The 205-foot-tall dam, which was in San Francisquito Canyon near today's Six Flags Magic Mountain, was designed to create a 12-billion-gallon reservoir for Los Angeles residents. But it showed no mercy as its torrent of water headed toward the Pacific Ocean at 18 mph. People, animals, homes and cars were swept away.

When the waters finally slowed the next day, more than 450 lives had been lost and 1,200 homes destroyed, while survivors were left to mourn and piece their lives back together.

Now, as the 75th anniversary of that night approaches, the city of Santa Paula will pay tribute to the victims and honor the heroes of California's second-largest disaster, behind the 1906 earthquake and fire in San Francisco.

On March 16, a life-size sculpture titled "The Warning" will be dedicated on the corner of 10th and Santa Barbara streets next to the city's railway depot. Organizers hope that the 30 or so survivors of the disaster will be on hand.

The idea for the tribute was launched by Santa Paula Historical Society president Mary Alice Henderson six years ago.

"We knew we had to do something in time for the 75th anniversary, because if we waited until the 100th there might not have been any survivors left," Henderson said.

The steering committee for the St. Francis Dam Memorial Project included community members who had witnessed the devastation of 1928.

With $48,000 from a transportation enhancement grant and a donation from the local Rotary Club, the committee contacted Santa Paula artist Eric J. Richards about taking on the project.

Intrigued by the subject, Richards spent two years creating the hand-forged steel sculpture, which depicts two motorcycle police officers warning residents of the impending danger.

Of all the stories he researched in looking for a topic for the 3-ton sculpture, he said, the tale of the police officers racing from door to door on their motorcycles stood apart from the rest.

"It was inspiring to think of the journey they took that night," said Richards, who also teaches metal-sculpting at Nordhoff High School in Ojai. "Besides learning all about the history of what happened, one of the most enjoyable things about this project was getting to pick the subject as well as the design."

For Topping and the rest of those who either survived or witnessed the devastation, the sculpture will serve as a way of not only remembering the tragedy but educating those who know little about it.

"It made an awfully big difference in our lives," said Topping, who has been an Oak View resident since her family relocated there in November 1928. "We were shattered. I know there are people who know nothing about what happened, so this will be a way for them to learn."

Santa Paula City Manager Wally Bobkiewicz said the monument will also help with the ongoing effort to make the recently renovated railway depot and adjacent park a focal point in the community.

"It's so important to remember that there were heroes as well as victims; I think 9/11 reminded us of that," said Bobkiewicz. "This monument points to the uniqueness of Santa Paula. We really cherish the importance of our past."

Although the dedication will be somewhat somber, the city is planning a livelier event the day before.
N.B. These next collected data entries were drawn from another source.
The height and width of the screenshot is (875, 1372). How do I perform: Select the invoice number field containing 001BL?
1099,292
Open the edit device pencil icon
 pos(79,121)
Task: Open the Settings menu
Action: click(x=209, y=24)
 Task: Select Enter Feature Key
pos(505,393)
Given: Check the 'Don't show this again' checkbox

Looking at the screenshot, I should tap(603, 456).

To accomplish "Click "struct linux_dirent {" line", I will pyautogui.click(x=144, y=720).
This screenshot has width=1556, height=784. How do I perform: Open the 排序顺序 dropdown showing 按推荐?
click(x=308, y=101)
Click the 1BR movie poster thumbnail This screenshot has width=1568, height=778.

The new railway gazebo will be dedicated at 11 a.m. March 15, followed by musical acts in the gazebo.

The first event will also commemorate the Santa Paula Fire Department's 100th anniversary.

"It will be a community affair for people to come out and have some fun," Bobkiewicz said.

Also beginning in March, a major exhibit dedicated to the disaster will be on display at the California Oil Museum in downtown Santa Paula.

Hundreds of photographs, many of which have never been exhibited, will be featured. Additionally, there are geologic and engineering analyses on why the dam collapsed.

"This is a generally unknown event, so the monument and the exhibit provide a forum for drawing attention to this historical event and educating people about history," said museum curator John Nichols.